I clear my throat. “Not well.” I made my request to Lars Simon days ago but had nothing good to share with my family. So I never mentioned it. “Lars won’t budge.”
“Maybe you could look for a different building.”
“Maybe.” But that single-story, multi-windowed, old structure has amazing lighting, great space, and it’s the perfect location.
“One that doesn’t involve Lars.” Her eyes go wide and she crosses her arms over her Twizzler T-shirt.
Leaning against the counter, I breathe out a laugh. “I wouldn’t complain about that.”
Coco opens up her refrigerator and pulls out three cans of Mountain Dew—her favorite. Then, she grabs a fancy dish that looks like a miniature trough from the very top of her cupboard, the one Aunt Ally gave her for her wedding, and fills the thing with Twizzlers. Her obsessions run deep—the girl is fanatic about licorice and caffeinated beverages. “Maybe you should open your own gallery.” Her brows lift and she pauses all busy work to peer at me, taking in my reaction.
I shake my head, though. “I’m not a curator. I’m an artist and a teacher. In fact, I might be a teacher who likes to dabble in art.”
”Miles.” She moans. ”Don”t sell yourself short.” Coco”s blue eyes cross to the living room, finding the watercolor of Alice I created years ago—long before she”d met her stepdaughter. Next to it is a brand new work of Lulabelle, her almost one-year-old. ”You are gifted,” she tells me.
I shuffle my feet, heat rising into my neck with the praise. I’m not here to beg for compliments. I know what I am.
“Listen,” she says, a hand on my forearm, “I’m happy to have you stay, but like I said, you can’t poke fun.”
I shake my head. “Coco, I don’t know why you think I’d make fun of you—”
“Meredith and Annie are coming over. It’s the last airing of our show.” She smiles despite the fact that she’s watching something she has to tell others to not make fun of.
“The dating show?”
“Yeah. Lane Jonas will be a married woman by the end of tonight.” She rubs her hands together, then drops them to her hips, looking at the spread she’s gotten ready.
Still, I’m thinking about what she’s said. Because I had to have heard that wrong. I was sure Meredith was exaggerating last week. My brows knit together—I can feel it, but I can’t stop it. None of this makes sense, and my face knows it. “You’re kidding, right? She gets married on the show? To some joker she barely knows?”
“Yeah. She’s living the celebrity life, and by the end of the show she’s a celebrity wife. Get it?”
The really lame title? Yeah, I get it. But I don’t say any of that because she’s asked me not to “poke fun.”
No worries, sis. I don’t need to stay to watch some girl—celebrity or not—marry someone who’s practically a stranger. That’s not my idea of entertainment.
There’s a knock at Coco’s front door, and on her way to answer, she holds out her hand, the remote in her grasp, and flicks the television on.
Her streaming provider has a dozen selections for her in view, but it must know what my sister watches on Thursday nights because Celebrity Life Celebrity Wife is already highlighted.
My cue to leave.
I hear Meredith and Annie greeting Coco when an ad for the show begins to play. A pretty blonde with a streak of blue peeking out from her long, silky hair catches my eye… just like last week.
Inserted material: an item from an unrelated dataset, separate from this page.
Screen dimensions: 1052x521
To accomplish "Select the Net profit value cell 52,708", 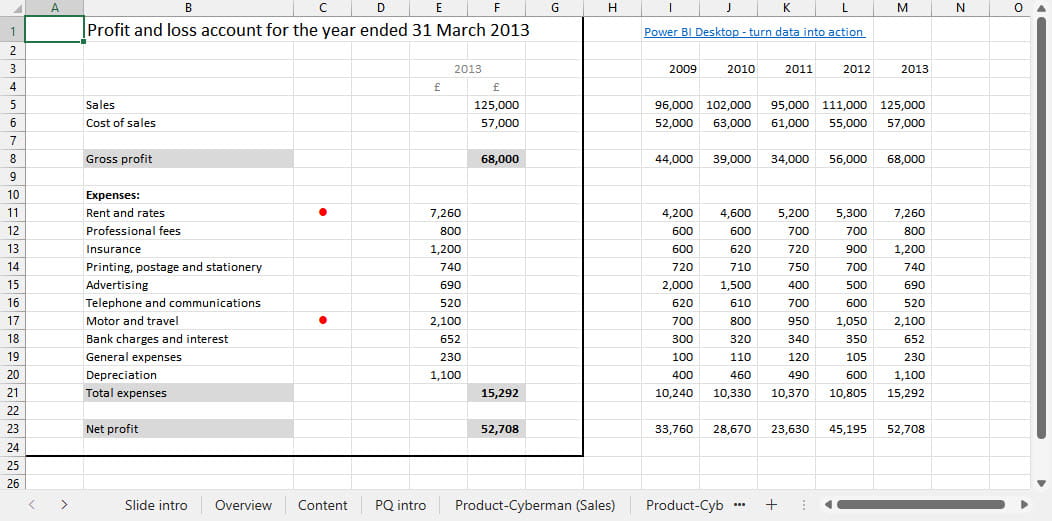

Everything else in the room goes black. All I can see is her.
Thatgirl. That face with the steel blue eyes and rosy cheeks and flawless skin.
I know that face.
That face came into the gallery last week. She’s the girl.
I knew I recognized her, but I couldn’t figure out from where.
I blink and try to recall a ring on her left hand. But I can’t—one way or the other. I was too distracted by Lars. Too upset about Walt. Too sidetracked with the rejection of my building to look for a ring. I won’t lie—Lane Jonas is an exceptionally pretty girl. And while I’m not currently looking for anyone, I did notice her.I couldn’t help it.
“Miles,” Annie says, “you’re back. Did we convert you?”
Meredith giggles and sends me a happy wave.
“He’s going. I think he’s headed over to Mom’s.” Coco gathers up the Mountain Dews in the crook of her arm and holds the fancy dish of licorice with the other. She looks expectant my way, waiting for my confirmation.
But I know that girl—the one up on that screen. The one about to marry a guy she’s known—what, six weeks? I know her. Kind of, anyway. I was in the same exact room as the girl lighting up the television. And somehow that fact won’t allow me to leave.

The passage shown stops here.